Elias’s jaw worked silently as he stared at the gate, shoulders squared but unmoving. Then his companion’s hands found his arm again, light, small, and warm even through the layers. He glanced down, studying her hands for a fleeting moment, then lifted his gaze to meet hers. He saw it then, clear in her eyes: she was genuinely trying. Not with empty promises about safety he’d instantly distrust, nor with grand pronouncements about belonging. She offered comfort in the only way that felt authentic to her; her language of care that he had no defence against.
The boy exhaled through his nose, finally letting her tug him forward a step.
Standing under the massive metal bars that separated them from camp, Tappi wondered how they got inside.
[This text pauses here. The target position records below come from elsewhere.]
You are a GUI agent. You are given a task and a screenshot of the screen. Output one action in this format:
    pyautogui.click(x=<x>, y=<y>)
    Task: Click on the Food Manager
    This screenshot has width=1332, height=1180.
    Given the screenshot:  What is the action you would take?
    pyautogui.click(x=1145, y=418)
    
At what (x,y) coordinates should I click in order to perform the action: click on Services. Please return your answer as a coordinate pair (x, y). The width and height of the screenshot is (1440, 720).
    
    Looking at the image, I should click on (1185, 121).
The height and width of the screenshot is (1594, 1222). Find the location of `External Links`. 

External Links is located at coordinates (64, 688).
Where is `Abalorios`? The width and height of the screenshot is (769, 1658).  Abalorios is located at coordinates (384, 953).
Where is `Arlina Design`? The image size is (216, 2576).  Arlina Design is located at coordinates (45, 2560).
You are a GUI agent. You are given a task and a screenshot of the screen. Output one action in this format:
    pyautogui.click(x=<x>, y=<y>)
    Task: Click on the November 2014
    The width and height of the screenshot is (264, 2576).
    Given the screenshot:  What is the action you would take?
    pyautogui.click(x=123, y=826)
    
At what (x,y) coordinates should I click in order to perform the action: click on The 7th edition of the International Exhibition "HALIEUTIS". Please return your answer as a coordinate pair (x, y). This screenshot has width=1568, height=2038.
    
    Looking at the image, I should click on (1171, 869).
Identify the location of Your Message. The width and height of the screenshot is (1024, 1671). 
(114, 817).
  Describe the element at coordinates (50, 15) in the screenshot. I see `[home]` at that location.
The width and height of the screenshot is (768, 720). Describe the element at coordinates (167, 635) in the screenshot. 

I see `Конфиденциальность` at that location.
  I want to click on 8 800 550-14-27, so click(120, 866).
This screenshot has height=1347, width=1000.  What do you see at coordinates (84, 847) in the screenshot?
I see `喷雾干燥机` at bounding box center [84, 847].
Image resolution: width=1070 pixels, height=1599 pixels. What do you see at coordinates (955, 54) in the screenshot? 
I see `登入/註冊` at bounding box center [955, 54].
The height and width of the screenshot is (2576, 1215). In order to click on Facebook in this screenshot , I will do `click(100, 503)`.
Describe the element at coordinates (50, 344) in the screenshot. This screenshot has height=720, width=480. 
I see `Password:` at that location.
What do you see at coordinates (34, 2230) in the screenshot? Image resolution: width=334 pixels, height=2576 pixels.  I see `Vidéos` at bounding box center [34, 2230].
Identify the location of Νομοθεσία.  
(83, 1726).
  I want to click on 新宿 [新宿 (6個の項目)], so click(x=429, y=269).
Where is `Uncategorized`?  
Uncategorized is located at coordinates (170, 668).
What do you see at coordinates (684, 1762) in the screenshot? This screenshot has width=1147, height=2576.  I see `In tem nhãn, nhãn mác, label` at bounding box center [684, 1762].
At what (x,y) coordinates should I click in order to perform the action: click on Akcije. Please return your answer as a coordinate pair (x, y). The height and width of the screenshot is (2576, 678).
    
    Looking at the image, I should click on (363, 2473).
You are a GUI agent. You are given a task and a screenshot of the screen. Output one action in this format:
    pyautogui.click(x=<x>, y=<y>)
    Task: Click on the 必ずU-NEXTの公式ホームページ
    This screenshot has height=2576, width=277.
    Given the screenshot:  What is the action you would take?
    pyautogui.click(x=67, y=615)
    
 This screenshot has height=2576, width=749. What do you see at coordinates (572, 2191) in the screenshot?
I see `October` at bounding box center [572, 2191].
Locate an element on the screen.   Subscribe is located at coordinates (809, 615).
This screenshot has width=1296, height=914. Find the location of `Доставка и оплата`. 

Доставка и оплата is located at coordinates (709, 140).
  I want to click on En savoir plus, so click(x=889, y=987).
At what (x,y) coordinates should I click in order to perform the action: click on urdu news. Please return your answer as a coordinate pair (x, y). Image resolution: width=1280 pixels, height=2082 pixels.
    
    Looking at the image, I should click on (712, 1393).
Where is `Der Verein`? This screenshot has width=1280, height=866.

Sure, Elias could probably take them right over but she had no idea how much his abilities took out of him and that seemed… unnecessary. There had to be a way in or a doorbell or something. She scanned the area for a moment before her gaze found the small metal box on one of the doors. She took a step toward it, her reluctant traveling companion in tow as her arm was, once again, locked around his. Her free hand dusted off the snow, but all that was beneath was a small flat rectangle.
“Maybe…” she mused to herself while pressing her exposed thumb against the box. Click. There was a faint sound of a hidden mechanism stirring to life, followed by the screeching of cold hinges being forced open. The large gates slowly swung inward, inviting them to take a step forward and enter.
“Great,” Elias grumbled. “Doors that open with a thumbprint. Definitely not a trap.”
Still, he didn’t stop her when she stepped forward and didn’t pull his arm away, either.